• _WHAT YOU HAVE TO DO_
The expected output is the set of lines below beginning at the one that contains "Ножовка для быстрого реза сырой древесины Grinda GS-7" and ending at the final line, reproduced exactly.

-- THE INPUT follows --

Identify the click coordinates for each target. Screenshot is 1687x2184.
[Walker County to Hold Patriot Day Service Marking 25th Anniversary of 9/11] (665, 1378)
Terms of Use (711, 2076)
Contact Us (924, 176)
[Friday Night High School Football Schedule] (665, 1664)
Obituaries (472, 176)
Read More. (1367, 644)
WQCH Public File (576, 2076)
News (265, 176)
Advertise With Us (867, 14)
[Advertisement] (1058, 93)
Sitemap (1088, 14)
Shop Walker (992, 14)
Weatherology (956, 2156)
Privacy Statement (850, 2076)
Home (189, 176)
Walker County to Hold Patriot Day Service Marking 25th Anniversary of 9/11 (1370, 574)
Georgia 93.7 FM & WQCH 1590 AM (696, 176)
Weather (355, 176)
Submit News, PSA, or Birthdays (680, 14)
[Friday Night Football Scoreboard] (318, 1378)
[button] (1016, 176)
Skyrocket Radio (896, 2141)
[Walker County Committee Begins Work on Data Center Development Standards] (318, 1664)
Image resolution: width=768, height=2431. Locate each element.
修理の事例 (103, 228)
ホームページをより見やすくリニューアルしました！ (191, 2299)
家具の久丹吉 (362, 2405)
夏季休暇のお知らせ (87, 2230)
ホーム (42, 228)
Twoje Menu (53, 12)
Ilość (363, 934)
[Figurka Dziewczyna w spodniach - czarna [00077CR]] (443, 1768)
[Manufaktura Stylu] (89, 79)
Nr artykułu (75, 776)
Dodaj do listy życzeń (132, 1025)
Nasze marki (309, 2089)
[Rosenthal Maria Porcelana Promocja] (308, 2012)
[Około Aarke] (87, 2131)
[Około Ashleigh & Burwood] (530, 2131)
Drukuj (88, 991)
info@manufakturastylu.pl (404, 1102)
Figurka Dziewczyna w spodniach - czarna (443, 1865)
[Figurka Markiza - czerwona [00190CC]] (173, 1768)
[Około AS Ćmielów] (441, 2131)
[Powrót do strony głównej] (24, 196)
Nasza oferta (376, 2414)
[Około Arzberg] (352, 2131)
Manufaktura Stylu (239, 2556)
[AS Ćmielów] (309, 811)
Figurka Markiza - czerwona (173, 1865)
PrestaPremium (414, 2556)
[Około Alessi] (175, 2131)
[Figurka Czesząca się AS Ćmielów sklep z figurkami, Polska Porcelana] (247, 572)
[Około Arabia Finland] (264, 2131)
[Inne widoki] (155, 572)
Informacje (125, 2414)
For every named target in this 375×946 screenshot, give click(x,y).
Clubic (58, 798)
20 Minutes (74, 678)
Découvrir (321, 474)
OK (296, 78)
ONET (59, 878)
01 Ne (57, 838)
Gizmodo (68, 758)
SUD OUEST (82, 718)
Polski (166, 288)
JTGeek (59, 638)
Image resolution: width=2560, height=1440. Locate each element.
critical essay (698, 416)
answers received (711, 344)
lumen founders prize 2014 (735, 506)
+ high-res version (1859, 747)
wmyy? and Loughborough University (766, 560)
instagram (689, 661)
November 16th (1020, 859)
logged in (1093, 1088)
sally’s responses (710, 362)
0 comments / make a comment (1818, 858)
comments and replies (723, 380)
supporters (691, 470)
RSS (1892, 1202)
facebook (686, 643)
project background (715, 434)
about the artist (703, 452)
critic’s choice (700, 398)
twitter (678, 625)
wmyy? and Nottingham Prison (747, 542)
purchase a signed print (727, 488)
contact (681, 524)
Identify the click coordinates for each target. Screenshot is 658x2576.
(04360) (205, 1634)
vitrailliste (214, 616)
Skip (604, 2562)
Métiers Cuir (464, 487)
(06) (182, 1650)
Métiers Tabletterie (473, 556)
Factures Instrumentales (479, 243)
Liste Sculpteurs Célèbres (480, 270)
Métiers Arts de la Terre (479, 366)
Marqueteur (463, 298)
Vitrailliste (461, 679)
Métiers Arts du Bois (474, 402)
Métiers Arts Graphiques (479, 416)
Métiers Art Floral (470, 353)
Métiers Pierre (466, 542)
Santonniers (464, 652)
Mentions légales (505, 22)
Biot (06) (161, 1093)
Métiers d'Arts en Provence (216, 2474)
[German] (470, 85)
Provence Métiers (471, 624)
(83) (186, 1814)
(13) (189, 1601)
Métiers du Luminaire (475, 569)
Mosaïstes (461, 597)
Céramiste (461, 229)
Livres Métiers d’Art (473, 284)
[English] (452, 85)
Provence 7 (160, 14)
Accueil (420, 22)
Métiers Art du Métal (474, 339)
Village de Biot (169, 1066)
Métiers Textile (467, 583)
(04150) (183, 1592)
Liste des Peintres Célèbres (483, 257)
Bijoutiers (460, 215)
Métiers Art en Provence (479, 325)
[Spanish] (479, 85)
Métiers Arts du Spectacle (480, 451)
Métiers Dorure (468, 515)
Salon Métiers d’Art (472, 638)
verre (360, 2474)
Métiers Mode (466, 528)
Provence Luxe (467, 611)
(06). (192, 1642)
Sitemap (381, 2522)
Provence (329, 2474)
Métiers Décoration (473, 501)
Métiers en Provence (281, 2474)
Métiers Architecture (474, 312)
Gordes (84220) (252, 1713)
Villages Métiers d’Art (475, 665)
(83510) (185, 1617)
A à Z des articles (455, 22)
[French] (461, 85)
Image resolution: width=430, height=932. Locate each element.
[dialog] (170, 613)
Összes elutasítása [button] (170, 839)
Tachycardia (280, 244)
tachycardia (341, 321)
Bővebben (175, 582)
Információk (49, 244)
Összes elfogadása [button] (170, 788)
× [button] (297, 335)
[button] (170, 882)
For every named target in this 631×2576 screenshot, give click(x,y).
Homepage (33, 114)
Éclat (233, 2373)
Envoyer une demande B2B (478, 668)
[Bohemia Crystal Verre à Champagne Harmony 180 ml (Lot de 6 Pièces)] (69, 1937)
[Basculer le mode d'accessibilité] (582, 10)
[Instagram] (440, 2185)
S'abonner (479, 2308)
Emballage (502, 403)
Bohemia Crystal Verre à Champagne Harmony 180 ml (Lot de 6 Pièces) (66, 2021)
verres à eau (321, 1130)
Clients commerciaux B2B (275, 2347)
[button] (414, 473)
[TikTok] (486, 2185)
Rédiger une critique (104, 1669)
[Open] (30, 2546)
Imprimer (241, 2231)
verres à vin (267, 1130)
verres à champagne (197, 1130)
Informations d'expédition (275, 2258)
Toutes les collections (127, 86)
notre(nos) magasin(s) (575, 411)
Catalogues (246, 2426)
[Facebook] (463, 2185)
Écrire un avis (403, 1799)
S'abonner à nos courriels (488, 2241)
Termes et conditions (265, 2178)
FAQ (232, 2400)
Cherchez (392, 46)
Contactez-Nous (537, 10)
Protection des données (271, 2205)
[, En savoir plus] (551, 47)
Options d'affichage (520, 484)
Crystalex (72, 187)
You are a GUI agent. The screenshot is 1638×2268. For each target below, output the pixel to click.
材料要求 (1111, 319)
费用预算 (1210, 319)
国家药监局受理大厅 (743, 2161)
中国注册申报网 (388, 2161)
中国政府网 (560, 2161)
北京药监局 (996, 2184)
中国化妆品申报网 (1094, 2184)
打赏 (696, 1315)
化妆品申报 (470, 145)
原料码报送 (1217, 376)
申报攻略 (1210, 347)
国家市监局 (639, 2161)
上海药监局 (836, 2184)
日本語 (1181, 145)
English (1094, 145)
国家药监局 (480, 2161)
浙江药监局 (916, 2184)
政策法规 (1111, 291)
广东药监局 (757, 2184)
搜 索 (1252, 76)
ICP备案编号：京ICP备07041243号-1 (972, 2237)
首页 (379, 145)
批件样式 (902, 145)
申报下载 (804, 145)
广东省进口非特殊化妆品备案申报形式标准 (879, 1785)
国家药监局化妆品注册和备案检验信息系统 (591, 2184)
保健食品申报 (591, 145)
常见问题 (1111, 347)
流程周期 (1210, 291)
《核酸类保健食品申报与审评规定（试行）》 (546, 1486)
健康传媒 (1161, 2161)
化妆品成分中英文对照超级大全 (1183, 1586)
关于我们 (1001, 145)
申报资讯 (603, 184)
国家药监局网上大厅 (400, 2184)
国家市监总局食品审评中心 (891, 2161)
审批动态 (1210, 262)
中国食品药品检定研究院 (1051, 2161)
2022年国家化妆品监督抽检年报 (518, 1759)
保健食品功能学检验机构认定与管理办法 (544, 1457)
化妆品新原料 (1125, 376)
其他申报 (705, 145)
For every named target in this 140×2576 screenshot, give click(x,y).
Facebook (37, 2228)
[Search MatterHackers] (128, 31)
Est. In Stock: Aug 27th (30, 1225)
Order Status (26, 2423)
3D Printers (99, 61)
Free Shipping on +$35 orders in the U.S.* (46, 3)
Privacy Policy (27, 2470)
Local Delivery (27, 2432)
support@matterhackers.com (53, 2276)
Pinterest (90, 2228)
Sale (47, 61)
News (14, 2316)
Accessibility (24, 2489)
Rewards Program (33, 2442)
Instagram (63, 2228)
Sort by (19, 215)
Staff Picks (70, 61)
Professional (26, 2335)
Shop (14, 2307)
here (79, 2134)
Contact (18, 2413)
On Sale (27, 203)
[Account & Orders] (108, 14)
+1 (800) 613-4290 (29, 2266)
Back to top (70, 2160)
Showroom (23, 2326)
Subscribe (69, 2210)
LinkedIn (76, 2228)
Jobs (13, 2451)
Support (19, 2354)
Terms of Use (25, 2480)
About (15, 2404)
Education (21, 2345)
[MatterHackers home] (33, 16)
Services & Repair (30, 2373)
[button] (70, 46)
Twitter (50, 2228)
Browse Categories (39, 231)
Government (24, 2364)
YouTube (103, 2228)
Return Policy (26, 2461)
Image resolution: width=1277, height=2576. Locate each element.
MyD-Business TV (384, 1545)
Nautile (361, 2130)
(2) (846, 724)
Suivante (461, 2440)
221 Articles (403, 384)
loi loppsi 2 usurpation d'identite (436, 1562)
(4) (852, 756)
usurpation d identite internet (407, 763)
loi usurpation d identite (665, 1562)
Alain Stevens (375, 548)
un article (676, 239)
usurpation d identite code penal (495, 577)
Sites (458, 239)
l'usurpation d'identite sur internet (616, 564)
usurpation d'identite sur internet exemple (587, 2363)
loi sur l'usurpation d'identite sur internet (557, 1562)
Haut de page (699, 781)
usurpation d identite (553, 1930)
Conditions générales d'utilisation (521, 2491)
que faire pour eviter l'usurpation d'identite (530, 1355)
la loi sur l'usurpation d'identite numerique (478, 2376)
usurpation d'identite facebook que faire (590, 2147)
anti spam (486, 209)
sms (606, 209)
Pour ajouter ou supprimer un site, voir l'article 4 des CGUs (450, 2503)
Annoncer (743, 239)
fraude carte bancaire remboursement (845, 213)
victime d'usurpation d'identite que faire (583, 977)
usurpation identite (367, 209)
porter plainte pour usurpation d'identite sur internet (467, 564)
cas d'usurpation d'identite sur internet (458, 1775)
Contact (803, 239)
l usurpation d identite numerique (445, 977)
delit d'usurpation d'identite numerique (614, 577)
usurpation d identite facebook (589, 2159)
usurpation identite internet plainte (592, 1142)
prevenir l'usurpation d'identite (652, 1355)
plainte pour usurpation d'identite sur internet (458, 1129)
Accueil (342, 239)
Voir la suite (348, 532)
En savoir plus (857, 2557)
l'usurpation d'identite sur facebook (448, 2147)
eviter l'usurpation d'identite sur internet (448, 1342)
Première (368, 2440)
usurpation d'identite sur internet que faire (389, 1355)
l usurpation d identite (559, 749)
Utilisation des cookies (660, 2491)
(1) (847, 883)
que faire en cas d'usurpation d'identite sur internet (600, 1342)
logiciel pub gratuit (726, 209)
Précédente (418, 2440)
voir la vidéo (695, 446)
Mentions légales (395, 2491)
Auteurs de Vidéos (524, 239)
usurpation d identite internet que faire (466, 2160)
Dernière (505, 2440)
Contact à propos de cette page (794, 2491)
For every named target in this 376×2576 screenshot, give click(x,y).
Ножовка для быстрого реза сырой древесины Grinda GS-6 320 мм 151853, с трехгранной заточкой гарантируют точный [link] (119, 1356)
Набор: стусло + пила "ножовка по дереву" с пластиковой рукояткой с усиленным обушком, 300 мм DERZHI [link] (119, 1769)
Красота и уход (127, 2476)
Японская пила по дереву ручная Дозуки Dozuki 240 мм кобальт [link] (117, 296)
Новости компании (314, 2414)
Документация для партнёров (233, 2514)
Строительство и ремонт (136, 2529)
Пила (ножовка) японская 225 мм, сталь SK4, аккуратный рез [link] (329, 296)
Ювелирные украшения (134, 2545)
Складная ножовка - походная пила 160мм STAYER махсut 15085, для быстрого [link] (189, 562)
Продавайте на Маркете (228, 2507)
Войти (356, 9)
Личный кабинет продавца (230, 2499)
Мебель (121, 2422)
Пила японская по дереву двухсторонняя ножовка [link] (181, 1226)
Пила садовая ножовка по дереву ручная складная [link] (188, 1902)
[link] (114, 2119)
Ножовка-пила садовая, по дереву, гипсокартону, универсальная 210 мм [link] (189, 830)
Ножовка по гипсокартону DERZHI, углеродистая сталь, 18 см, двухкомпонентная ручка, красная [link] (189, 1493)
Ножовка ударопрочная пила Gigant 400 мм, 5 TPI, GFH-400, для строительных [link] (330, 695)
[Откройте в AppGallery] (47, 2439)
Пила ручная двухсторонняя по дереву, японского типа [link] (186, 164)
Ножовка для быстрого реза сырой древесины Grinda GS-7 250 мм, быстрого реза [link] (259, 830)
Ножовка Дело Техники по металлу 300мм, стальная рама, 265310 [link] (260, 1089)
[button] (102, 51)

-- THE INPUT concluded --

• _WRITTEN REPLY_
Ножовка для быстрого реза сырой древесины Grinda GS-7 250 мм, быстрого реза [link] (259, 830)
Ножовка Дело Техники по металлу 300мм, стальная рама, 265310 [link] (260, 1089)
[button] (102, 51)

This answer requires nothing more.